Since we don’t want to just play railroaded encounters, we do not pre-roll any encounters or pickups. We know what possible random encounters could show up, but we don’t know which encounter (if any) will emerge. At a normal table, this could bog things down, yet for our game it adds the texture to the game because we think of warden activities explicitly as gameplay. This means that even if we think we have a plan that we’ve generated for the module, things can go off the rails and never end up the way that we planned. I personally improvise best when I have a detailed plan that I then throw away based on the situation: I am a teacher, and this is always what works best for me there too.
Player Facing Rolls
Deciding what rolls to make becomes a collaborative process this way. Whoever is taking a turn for a player or NPC pitches an idea and whether it requires roll, and if it does, what type of check. This can include advantage or disadvantage. We debate these until we decide on something that seems reasonable to the both of us. This can be a very difficult style of gameplay if you do not yet know how to have creative conflict with your fellow player-wardens. I’m playing with my girlfriend who I ran a streaming show with for over a year, so we already know how to have and resolve conflict in a productive manner.

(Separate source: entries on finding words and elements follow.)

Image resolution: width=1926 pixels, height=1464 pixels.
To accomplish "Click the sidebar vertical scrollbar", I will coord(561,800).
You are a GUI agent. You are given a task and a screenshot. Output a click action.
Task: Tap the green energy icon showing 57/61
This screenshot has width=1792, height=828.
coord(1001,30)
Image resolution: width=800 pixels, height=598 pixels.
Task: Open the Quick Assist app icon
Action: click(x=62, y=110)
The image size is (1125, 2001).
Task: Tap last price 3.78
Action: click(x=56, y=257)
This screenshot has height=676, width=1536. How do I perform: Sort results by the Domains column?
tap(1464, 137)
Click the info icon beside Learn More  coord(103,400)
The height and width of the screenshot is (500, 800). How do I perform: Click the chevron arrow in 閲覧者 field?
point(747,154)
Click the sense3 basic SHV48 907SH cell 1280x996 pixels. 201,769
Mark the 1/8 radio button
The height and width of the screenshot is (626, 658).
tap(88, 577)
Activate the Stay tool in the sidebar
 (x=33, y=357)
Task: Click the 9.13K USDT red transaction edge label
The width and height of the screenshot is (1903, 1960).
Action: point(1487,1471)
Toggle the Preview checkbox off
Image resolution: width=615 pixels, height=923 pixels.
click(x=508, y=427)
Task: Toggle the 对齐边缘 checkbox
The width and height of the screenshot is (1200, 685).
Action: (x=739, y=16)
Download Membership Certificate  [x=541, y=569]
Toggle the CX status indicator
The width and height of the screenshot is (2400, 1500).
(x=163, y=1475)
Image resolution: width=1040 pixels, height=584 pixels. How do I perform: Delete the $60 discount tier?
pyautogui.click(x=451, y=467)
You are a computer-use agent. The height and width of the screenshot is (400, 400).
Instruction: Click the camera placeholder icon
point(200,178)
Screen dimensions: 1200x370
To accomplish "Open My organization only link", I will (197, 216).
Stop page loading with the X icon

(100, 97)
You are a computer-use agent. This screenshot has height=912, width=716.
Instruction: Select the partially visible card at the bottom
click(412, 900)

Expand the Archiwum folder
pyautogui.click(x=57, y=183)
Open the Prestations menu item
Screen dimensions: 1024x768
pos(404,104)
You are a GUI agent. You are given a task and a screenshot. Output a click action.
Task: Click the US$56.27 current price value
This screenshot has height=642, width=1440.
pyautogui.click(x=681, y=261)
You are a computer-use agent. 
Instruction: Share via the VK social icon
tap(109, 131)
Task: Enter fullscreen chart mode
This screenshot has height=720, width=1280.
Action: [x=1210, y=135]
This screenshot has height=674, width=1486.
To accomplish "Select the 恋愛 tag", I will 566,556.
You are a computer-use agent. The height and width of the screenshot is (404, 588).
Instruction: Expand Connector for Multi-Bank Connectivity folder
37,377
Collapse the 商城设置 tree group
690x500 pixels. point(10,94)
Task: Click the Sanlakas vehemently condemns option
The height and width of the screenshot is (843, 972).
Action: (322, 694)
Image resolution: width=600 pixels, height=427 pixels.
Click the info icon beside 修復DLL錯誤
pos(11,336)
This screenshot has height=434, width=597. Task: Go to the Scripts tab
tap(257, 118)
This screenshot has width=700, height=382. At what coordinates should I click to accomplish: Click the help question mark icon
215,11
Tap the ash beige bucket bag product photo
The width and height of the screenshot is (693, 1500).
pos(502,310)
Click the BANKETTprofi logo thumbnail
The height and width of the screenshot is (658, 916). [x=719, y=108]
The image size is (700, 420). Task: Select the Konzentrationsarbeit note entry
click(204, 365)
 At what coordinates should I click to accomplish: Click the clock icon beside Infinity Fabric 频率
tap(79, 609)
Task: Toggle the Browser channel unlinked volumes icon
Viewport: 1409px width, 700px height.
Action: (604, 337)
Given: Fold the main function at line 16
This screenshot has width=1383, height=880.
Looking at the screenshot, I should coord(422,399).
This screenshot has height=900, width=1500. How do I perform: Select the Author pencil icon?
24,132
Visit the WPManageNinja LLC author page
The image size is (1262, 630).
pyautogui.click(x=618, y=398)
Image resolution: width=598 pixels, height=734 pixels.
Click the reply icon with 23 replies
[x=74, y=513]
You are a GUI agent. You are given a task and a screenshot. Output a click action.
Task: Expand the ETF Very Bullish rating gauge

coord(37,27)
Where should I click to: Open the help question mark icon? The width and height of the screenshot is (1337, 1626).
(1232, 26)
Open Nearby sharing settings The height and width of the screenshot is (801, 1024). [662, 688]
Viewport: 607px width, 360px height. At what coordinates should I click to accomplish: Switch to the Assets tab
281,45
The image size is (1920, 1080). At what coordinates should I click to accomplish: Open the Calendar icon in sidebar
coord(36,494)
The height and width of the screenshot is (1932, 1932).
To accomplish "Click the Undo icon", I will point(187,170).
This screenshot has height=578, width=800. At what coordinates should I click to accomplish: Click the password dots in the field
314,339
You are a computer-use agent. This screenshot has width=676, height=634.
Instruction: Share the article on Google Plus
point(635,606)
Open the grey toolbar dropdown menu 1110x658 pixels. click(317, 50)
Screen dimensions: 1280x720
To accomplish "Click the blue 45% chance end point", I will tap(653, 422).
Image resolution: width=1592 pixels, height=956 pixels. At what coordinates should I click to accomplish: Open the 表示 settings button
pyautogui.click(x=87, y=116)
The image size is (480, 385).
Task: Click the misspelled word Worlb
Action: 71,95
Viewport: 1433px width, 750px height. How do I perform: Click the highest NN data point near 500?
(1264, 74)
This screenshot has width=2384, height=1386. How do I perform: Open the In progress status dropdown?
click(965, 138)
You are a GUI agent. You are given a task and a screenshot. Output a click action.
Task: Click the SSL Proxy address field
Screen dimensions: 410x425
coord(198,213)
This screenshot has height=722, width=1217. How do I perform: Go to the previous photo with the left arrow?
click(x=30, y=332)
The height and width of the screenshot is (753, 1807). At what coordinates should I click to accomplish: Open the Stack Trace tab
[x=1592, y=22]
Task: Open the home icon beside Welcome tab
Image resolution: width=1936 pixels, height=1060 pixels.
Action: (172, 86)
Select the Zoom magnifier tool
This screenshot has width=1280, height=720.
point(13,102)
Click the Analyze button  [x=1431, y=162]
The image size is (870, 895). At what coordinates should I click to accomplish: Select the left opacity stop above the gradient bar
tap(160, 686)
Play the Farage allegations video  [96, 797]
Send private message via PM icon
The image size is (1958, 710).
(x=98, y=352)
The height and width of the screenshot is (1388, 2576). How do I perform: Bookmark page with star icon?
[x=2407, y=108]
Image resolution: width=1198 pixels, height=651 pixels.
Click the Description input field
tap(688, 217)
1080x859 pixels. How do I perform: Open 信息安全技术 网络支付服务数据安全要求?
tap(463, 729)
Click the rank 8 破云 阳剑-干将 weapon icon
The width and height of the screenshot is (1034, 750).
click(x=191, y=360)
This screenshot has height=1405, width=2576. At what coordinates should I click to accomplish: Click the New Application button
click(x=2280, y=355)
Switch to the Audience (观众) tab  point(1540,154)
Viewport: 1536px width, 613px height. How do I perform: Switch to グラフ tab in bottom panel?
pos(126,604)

Finally, this leads to the fact that we now have to operate using the suggested house rule of opt-in stress where players determine if gaining stress or rolling for panic are warranted. There are a few mechanical situations where this is automatic: gain stress on a failed roll, panic the first time seeing a creature, panic on critical failures, the effects of drugs, etc. Panic in other situations follows the same process as developing rolls, it’s someone calling out that something deserves a gain of stress or a panic check and then cooperatively deciding if it seems reasonable.
In conclusion, this leads to a different style of gameplay than is normally suggested for Mothership. We do end up calling rolls as players, but not in the way that you would in a dnd game. In a dnd game, the reasoning behind rolls is deductive: I am going to use this pre-existing idea on the world and the outcome is determined by a dice roll. Instead, we think of actions using our character sheets as a guide/structure for problem-solving, and then we use inductive reasoning to decide on the rolls. We might have some ideas when we develop our action, but the exact structure and reasoning of rolls gets argued cooperatively. Sometimes this can be easy agreement, and sometimes this can lead to five minutes of discussion about whether an underwater airlock is automated or requires turning a large valve with a strength check.
This structure of inductive debate is what gives our cooperative game its heart and unpredictability even though it seems like we should be extremely railroaded if we already know all the secrets. What comes out on the table is the synthesis of both of our ideas, and this creative urge is why we consider gameplay a form of performance art even when it involves no acting out of characters or npcs.